• **Exercise instructions**:
A – Rewrite the paragraph of the article on the co-official languages in the European Parliament that begins "In his letter, Albares raised with Metsola" as a short bulleted list that keeps its main facts.
B – Decide whether each statement agrees with the article on the co-official languages in the European Parliament, answering yes or no and quoting the words of the article that decide it: (i) Albares had written similar letters before, in September 2022 and March 2024. (ii) The meeting with Metsola is scheduled for the morning. (iii) The Council and the European Commission already have arrangements that allow many of their documents to be translated into the co-official languages.
C – Proceed with the article on the co-official languages in the European Parliament, writing on from its last sentence.

The Diplomat
The Minister of Foreign Affairs, José Manuel Albares, will meet next Monday in Brussels with the president of the European Parliament, Roberta Metsola, to try to relaunch the request for the use of Catalan, Basque and Galician to be authorized in the plenary sessions of the European Parliament.
The meeting, which will take place in the afternoon according to parliamentary sources confirmed to Europa Press, will take place after Albares sent a letter to Metsola at the end of September in which he requested a meeting to discuss this matter and asked for the adoption of an administrative agreement that allows the use of the three co-official languages in the European Parliament, as already occurs in other community institutions. The minister had already sent similar letters in September 2022 and March 2024.
Currently, there are already “administrative arrangements” within the Council and the European Commission that allow the translation of many of their documents into the co-official languages and the Government has been demanding that the same be done in the European Parliament as well.
In his letter, Albares raised with Metsola the possibility of taking to the European Parliament Bureau the administrative agreement that allows the use of Catalan, Basque and Galician, using as arguments that in the regions where these languages are spoken live more than 20 million people, they are recognized by the Constitution and are working languages both in Congress and in the Senate.
Since his letter to Metsola there has been a small progress, since the president of the European Parliament commissioned at the beginning of October that the impact that recognizing the three co-official languages as languages of use in its plenary sessions would have be evaluated.
The task has been entrusted to the Working Group of the Board on Citizens’ Language and Linguistic Services, created last September, before Albrares’ letter, and which includes five vice-presidents of the European Parliament, including the Spaniards Esteban González Pons (PP) and Javi López (PSC).

(Source records)
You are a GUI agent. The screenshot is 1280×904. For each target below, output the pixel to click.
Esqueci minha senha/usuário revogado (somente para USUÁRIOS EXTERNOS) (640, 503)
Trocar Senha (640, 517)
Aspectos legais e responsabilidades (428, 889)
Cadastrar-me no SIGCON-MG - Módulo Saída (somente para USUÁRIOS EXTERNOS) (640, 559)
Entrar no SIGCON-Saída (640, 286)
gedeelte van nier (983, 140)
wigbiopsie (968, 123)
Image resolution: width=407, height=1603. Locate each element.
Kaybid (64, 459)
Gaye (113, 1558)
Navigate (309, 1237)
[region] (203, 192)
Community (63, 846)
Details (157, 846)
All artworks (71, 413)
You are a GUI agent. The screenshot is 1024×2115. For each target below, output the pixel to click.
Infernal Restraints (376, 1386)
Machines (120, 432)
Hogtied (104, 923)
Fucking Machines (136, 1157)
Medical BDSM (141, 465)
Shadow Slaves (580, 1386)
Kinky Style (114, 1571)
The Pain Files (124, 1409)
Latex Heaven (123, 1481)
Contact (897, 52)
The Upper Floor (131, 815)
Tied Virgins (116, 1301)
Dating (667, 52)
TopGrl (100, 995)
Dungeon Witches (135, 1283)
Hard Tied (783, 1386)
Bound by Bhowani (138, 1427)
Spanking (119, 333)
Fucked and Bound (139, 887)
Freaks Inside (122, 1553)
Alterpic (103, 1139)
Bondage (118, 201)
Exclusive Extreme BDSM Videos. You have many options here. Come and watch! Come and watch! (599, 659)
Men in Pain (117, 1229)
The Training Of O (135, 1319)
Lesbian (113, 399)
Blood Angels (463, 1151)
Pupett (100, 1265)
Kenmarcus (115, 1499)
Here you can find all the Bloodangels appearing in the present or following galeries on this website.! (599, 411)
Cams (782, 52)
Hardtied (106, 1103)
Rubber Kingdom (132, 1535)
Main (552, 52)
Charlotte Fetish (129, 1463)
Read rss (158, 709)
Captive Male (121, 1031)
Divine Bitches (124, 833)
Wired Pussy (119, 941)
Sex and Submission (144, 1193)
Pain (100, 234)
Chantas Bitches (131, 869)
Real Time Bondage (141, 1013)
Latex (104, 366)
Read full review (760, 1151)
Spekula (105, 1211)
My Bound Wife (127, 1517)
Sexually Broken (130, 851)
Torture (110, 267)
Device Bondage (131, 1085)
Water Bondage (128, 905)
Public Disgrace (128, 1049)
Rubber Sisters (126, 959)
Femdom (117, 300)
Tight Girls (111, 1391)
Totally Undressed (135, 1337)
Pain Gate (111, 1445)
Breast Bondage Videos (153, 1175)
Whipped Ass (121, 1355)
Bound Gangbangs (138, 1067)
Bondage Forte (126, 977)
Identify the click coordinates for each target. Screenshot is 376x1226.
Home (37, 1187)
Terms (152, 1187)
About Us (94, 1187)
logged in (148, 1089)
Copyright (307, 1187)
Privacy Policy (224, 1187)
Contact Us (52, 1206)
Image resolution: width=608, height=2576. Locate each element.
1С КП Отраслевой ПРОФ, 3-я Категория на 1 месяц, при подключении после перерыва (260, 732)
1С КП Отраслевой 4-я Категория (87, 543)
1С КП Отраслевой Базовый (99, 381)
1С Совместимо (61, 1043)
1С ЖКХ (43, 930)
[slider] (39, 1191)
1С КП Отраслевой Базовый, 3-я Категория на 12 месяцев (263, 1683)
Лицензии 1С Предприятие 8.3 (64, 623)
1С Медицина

• **Written responses**:
A –
- Albares suggested to Metsola that the administrative agreement allowing Catalan, Basque and Galician be taken to the European Parliament Bureau.
- More than 20 million people live in the regions where these languages are spoken.
- The languages are recognized by the Constitution.
- They are working languages in both Congress and the Senate.

B –
(i) Yes: "The minister had already sent similar letters in September 2022 and March 2024."
(ii) No: "which will take place in the afternoon"
(iii) Yes: "there are already “administrative arrangements” within the Council and the European Commission that allow the translation of many of their documents into the co-official languages"

C –
According to the sources consulted by Europa Press at the time, the impact assessment will take “months rather than weeks” and aims to have clear data on the cost that translation in plenary sessions would entail in terms of personnel and infrastructure.
Officiality in EU
This initiative, for which the minister has requested the support of the PP on several occasions given that his political family is the majority in the European Parliament, is independent of the one initiated last summer in exchange for Junts’ support for the election of Francina Armengol as president of Congress, as the Executive has made clear.
Albares then asked the EU Council to include Catalan, Basque and Galician in the linguistic regime as official languages. For this to be possible, unanimity of the Twenty-Seven is necessary, something that has not yet been achieved given the reluctance of some partners, who fear that it could set a precedent with respect to other minority languages.
To overcome this obstacle, the Government has proposed that Spain assume the cost of translation that would be involved in the inclusion of these three new languages, which would be added to the 24 that are already official in the EU. According to estimates from Brussels, the bill would amount to 132 million euros per year.
Furthermore, given the reluctance of some partners, Albares has threatened to take this issue to the Court of Justice of the EU (CJEU) “if necessary”, although he has acknowledged that we are still “far” from reaching that point and that there are no “real obstacles” to the official status of Catalan, Basque and Galician becoming a reality.
The minister has repeatedly stated that the Government is doing everything in its power to achieve official status for Catalan, Basque and Galician, but these efforts do not seem to be reaching the public.
A survey published this week by the Generalitat of Catalonia reveals that 59% of Catalans believe that the Government has not done “everything it could” to achieve official status for Catalan in the EU, while 37% think the opposite and 4% do not answer.